Noch vor neun Monaten hatten nur 18 Prozent der Burgenländer an einen Aufschwung der Wirtschaft geglaubt, wie das Marktforschungsunternehmen GfK berichtet. Ein Fünftel erwartete gleichbleibende Verhältnisse, beachtliche 60 Prozent der Befragten rechneten laut der Studie sogar mit einer Verschlechterung. Die Einstellung der Bevölkerung hat sich seither stark gewandelt.
Immer mehr Optimisten
Immerhin sehen nun doppelt so viele wie zuvor, also 36 Prozent, optimistisch in die wirtschaftliche Zukunft. Indes hat sich die Zahl der Pessimisten auf 28 Prozent halbiert. "38 Prozent rechnen bereits mit einem Ende der Krise innerhalb der nächsten 12 Monate. 34 Prozent meinen, die Flaute werde noch länger anhalten", heißt es. Befürchtet wird aber unabhängig davon eine Zunahme der Arbeitslosigkeit.

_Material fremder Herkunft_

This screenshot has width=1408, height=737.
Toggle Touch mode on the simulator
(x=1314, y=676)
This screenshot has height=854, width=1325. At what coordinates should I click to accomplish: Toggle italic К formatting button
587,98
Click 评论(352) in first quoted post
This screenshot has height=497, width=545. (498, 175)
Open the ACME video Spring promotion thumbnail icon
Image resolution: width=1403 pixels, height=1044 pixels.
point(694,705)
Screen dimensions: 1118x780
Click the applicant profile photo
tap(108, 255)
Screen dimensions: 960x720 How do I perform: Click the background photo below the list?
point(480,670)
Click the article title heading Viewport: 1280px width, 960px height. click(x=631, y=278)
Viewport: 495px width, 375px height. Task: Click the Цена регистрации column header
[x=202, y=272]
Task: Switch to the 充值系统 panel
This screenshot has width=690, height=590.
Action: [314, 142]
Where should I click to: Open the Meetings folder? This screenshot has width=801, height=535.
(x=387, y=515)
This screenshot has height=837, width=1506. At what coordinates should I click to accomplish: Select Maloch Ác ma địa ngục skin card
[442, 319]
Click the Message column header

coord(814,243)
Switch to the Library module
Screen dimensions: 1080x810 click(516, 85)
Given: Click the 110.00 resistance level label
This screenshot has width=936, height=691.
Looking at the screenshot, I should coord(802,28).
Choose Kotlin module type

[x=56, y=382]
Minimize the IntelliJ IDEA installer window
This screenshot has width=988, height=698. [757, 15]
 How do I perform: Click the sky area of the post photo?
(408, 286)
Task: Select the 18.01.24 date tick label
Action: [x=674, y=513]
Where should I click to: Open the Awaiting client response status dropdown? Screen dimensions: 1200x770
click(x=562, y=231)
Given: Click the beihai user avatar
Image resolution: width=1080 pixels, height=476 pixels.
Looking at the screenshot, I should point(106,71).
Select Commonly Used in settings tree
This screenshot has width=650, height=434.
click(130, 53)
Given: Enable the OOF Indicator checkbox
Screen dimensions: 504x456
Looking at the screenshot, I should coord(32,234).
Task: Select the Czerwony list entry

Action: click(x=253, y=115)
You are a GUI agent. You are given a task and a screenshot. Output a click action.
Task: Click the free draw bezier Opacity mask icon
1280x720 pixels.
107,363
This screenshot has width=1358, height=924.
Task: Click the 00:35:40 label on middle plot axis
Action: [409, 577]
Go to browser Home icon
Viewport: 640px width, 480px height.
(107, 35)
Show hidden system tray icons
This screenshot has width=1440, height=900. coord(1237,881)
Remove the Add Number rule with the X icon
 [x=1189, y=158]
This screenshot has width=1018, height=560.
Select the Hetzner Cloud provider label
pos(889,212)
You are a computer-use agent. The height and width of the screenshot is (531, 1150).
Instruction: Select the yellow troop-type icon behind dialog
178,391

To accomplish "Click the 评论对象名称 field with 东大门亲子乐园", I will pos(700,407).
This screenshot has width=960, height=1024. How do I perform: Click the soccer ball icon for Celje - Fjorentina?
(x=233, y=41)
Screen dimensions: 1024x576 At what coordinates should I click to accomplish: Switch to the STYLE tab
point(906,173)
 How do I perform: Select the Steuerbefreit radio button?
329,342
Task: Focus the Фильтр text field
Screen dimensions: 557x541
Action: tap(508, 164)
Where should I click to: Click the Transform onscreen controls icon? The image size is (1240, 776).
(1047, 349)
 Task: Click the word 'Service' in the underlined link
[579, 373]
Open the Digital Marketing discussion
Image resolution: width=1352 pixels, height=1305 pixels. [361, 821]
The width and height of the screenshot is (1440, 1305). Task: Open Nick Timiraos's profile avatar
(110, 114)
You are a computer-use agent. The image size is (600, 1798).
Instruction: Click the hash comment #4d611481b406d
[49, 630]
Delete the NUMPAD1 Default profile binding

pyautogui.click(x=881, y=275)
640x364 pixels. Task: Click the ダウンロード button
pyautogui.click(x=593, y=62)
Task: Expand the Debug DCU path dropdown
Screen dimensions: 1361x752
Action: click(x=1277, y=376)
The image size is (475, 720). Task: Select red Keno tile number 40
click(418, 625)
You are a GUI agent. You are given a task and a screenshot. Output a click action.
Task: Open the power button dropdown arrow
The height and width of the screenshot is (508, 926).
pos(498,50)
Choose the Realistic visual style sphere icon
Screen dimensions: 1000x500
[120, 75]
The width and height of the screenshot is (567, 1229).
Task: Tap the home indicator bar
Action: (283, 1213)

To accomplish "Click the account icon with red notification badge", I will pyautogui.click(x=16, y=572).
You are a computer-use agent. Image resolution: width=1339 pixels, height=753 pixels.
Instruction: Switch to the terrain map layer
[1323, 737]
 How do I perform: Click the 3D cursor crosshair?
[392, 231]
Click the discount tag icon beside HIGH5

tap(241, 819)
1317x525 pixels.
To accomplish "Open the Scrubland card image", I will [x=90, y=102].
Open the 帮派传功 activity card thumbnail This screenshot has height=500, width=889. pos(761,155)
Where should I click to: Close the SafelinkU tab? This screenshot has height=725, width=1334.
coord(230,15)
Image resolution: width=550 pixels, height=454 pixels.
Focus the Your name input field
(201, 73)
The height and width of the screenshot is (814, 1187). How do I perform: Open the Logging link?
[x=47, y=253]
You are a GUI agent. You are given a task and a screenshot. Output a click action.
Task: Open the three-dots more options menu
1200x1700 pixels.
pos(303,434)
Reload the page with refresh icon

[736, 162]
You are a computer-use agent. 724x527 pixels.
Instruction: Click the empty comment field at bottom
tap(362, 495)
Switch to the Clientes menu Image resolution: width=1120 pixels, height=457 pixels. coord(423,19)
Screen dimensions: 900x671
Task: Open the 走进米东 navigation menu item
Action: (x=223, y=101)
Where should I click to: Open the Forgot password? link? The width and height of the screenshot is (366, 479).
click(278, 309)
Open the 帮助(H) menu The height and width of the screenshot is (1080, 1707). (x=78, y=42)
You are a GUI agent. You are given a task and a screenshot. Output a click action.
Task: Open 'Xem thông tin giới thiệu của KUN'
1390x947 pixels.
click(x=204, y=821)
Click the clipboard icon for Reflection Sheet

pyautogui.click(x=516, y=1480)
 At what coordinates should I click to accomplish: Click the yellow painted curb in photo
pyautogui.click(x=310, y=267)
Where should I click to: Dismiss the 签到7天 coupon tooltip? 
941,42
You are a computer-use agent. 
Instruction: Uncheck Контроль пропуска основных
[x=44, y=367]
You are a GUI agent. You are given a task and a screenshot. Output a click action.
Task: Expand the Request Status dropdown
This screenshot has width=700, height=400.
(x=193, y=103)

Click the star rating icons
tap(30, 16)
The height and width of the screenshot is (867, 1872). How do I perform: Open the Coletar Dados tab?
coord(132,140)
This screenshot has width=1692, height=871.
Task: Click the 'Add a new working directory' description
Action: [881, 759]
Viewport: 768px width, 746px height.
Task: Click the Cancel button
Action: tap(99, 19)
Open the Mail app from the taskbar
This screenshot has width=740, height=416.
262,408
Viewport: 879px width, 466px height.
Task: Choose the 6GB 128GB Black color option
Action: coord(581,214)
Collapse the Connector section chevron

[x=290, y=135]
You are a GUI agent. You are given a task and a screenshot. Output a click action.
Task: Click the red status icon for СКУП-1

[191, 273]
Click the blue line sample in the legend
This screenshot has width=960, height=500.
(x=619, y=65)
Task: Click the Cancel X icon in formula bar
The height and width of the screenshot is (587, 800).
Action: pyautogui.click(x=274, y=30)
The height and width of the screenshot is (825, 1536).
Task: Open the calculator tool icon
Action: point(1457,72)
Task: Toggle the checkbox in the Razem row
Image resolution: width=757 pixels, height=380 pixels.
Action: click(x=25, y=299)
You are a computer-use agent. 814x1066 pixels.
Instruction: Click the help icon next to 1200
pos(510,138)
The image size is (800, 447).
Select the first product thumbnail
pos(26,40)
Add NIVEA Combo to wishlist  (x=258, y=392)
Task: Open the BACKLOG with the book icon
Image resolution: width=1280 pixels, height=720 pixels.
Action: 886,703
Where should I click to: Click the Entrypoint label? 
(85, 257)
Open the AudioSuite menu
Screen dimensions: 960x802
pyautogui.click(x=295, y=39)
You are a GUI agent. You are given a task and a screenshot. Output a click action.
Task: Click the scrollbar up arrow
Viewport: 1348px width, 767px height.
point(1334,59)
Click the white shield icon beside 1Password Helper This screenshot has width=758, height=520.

Entgegen dem österreichweiten Trend ist die Zahl der Firmenpleiten im Vergleich zu 2008 heuer im Burgenland übrigens leicht gesunken. Knapp 200 Betriebe mussten Konkurs anmelden, so die Statistik. Für 2010 prognostiziert der Kreditschutzverband jedoch einen Zuwachs: "Dann werden die Folgen der Krise erst so richtig spürbar sein."